I think it is important to put what you are focusing on in the broader context of things. For example, if you’re looking into one gene, you must understand that its function contributes to a mechanism involving many, many other proteins. Understand that there’s always something upstream and always something downstream. I find this the most difficult thing to do, but I also think that it’s a lot of fun to look at my results that way. This approach will also allow you to gain a deeper understanding of what is really going on. I don’t believe that I will ever achieve a full understanding of mechanisms, because the complexity is mind-boggling, and the field progresses so fast. Nevertheless, we should thrive to understand the impact of our results in the broader context.
In your opinion, what are the most critical areas of focus for future research in Alzheimer’s care, and how can the scientific community better collaborate to address the growing burden of this disease?
Since most neurodegenerative diseases are age-related diseases, I think we need to get a better understanding on the effects of increasing age on the different cell types in the brain. What unites these age-related changes? Why are some people more vulnerable to specific age-related changes than others? How is their genome and lifestyle involved? I see an important future role for using a person’s genetic constellation to predict who will benefit most from which therapies, preferably before onset. But before we get there, there are several important ethical hurdles to take. However, the development of antibodies that can remove amyloid from the brain has been a complete game-changer in the field of Alzheimer’s care, and this may accelerate the use of the genomics to predict individual benefit or vulnerability to side-effects.
Can you highlight a few key findings from the meeting that you believe will significantly impact clinical practice?
I’ve been really amazed by the finger prick test. This will allow us to monitor what’s going on in the population through a simple finger prick. This large-scale testing could help us identify who is more susceptible and what has changed in the plasma of these individuals. I think this is such a leap forward, in combination with the amyloid therapies it is an absolute game-changer.

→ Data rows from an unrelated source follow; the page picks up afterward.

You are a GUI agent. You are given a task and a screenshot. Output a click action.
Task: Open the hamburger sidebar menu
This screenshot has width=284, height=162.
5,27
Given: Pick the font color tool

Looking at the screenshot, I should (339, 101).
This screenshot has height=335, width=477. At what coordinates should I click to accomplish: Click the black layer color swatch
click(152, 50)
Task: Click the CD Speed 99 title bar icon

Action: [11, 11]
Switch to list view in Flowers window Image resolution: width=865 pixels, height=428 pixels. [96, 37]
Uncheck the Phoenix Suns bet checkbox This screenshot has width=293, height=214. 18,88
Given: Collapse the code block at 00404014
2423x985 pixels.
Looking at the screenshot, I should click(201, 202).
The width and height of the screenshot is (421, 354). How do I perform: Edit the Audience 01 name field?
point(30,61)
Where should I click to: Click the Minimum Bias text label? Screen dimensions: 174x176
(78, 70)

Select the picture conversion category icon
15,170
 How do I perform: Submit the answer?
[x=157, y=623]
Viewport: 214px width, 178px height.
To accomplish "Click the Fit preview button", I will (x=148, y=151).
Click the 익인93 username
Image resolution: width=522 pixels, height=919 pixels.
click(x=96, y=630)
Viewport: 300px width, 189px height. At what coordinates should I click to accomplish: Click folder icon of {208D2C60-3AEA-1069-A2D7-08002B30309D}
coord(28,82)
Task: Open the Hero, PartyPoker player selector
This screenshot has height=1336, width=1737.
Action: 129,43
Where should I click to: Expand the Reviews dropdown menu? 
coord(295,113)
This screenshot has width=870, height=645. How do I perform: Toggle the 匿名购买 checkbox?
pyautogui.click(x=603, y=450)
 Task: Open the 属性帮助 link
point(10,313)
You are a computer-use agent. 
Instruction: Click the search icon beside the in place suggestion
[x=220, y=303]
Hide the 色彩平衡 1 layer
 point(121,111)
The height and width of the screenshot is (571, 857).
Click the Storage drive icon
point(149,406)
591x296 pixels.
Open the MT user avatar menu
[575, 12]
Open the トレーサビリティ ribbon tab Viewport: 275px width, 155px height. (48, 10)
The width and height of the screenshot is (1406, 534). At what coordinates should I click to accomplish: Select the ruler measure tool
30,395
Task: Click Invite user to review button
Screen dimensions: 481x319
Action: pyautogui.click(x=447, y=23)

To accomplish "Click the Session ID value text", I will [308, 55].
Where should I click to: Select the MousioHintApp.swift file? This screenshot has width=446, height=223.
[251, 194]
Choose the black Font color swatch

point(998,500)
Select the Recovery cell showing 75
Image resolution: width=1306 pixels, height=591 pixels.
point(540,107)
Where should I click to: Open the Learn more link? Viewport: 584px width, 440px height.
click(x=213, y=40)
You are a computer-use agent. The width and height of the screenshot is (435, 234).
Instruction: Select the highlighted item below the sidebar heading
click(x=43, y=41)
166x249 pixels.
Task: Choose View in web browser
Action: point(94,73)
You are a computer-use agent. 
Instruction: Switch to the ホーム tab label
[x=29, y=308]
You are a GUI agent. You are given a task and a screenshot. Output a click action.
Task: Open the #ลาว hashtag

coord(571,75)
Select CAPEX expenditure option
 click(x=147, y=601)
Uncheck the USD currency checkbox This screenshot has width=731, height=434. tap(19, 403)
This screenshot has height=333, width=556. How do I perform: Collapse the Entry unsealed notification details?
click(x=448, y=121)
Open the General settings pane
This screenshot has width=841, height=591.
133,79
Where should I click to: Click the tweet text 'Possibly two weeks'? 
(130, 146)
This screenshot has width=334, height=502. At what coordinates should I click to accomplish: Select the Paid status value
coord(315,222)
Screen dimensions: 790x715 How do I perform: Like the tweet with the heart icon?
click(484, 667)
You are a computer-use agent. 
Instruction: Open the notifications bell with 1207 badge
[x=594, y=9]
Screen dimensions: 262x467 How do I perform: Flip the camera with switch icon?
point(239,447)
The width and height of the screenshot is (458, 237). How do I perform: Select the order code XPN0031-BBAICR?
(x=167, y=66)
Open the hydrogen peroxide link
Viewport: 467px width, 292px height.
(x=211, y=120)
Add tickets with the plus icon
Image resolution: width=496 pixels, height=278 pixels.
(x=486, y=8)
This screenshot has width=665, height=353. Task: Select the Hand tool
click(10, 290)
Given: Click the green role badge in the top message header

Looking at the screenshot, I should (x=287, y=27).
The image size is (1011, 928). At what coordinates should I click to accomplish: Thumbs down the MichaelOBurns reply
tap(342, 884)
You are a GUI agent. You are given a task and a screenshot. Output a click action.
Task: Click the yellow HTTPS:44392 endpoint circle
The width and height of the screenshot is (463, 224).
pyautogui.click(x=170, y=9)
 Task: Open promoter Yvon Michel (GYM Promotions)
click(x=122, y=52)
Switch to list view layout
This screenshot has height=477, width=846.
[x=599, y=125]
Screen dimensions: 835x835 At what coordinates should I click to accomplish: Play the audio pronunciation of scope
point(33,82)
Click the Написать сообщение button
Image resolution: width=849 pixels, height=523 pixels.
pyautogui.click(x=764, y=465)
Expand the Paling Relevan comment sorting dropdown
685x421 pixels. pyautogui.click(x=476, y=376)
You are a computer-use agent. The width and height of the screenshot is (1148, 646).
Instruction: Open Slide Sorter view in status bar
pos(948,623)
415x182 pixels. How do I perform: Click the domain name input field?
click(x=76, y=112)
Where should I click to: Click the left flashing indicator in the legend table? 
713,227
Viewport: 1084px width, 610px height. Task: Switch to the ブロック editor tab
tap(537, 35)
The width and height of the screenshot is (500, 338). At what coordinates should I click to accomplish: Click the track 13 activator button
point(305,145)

How do you plan to integrate the insights and discoveries presented at the meeting into your practice at Amsterdam University Medical Centre?
I will take forward a better understanding of plasma biomarkers. Can we already observe differences between the offspring of centenarians and ‘normal’ ~75-year olds? Specifically, can we already see whether those who are enriched with protective genetic elements differentially express these blood-based biomarkers?
Can you tell us a bit about the plenary session you presented at the Alzheimer’s Association International Conference (AAIC)?
It was absolute honor to show our work on our centenarian cohort to this large audience of colleagues. My take-home message is that it is possible for us humans to reach extreme ages without cognitive decline, and that the cognitively healthy centenarians from our 100-plus study can show us how that can be achieved. I showed that centenarians are genetically protected against Alzheimer’s disease, and I set out to show that these protective elements might be less vulnerable to age-related changes. Our data suggests that the brains of centenarians are up to decades younger than expected by their age. Now we need to connect the protective genetic elements with the ‘younger’ protein constellation: this will be the focus of my research endeavors; I am not out of a job yet.